The original stack of the furnace was 33 ft high, with a 6.5 ft bosh. Either the 1864 or 1881 remodeling increased the height to 35 ft, with a 7.75 ft bosh. The last remodeling, in 1886, enlarged the stack to 60 ft.

A Hexamer General Survey plan of the furnace made in 1890 shows a number of structures arranged along the hillside sloping down to Perkins Run. Atop the hillside were a "coalhouse", "orehouse", and "screenhouse"; three large warehouses (about 100' x 50' each) with railroad trestles running into them for the delivery and storage of raw materials. Their elevated position allowed charcoal and ore to be moved directly to a crusher house and a charging house on the edge of the hillside; the mixed coal and ore could then move across a charging bridge into the top of the furnace stack, whose base was at the foot of the hill.

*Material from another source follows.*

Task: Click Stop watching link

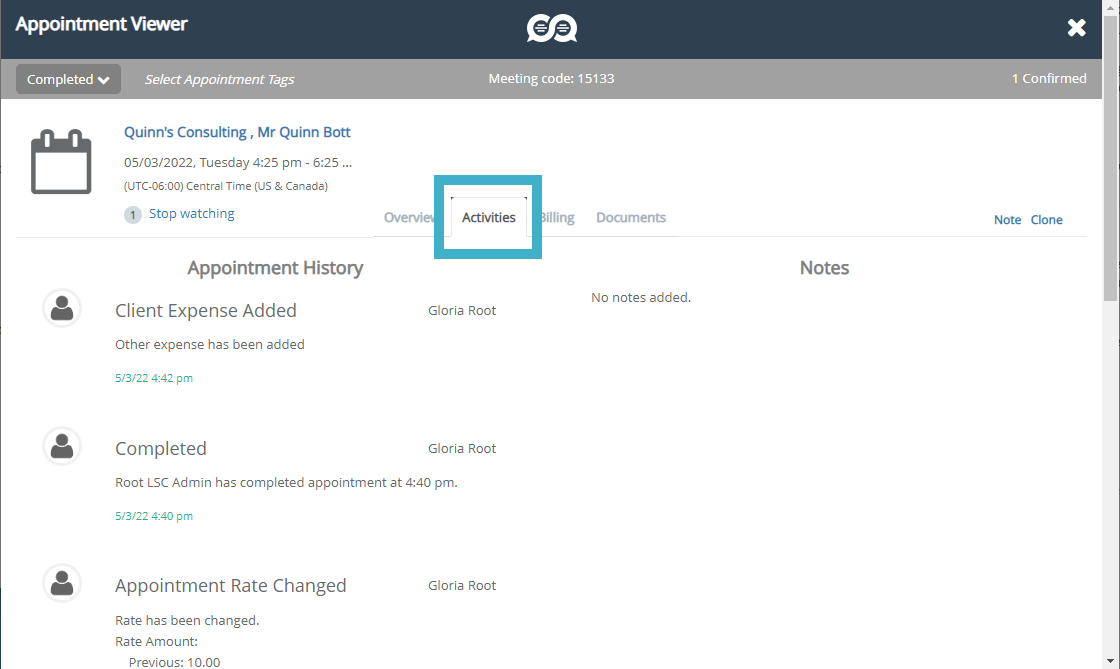Action: [x=191, y=214]
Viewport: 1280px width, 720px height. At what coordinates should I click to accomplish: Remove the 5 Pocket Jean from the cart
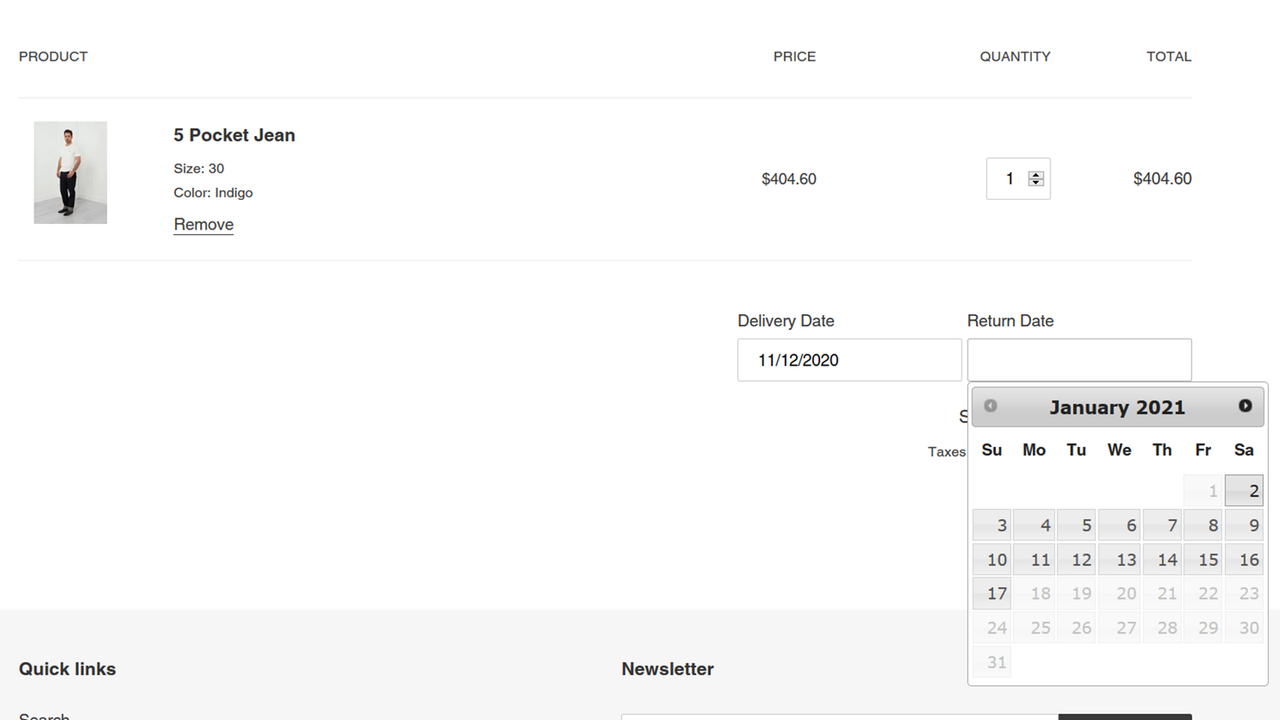click(203, 224)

Attached to the base of the furnace were a "wheel house", apparently used for storing casting sand and fire brick, and a casting house where molten iron from the furnace could run into molds. Just to the northwest lay the boiler shed and blowing engine for the furnace's steam-powered tuyeres, and several ancillary buildings also lay in the floodplain on both sides of Perkins Run.

Current aerial photography shows the coalhouse, casting and crushing houses, blowing engine house, and a small storage building have been reroofed and appear to form part of a private residence. The furnace stack appears to be largely demolished, and other buildings are gone; the foundations and lower walls of the orehouse and screenhouse are still evident.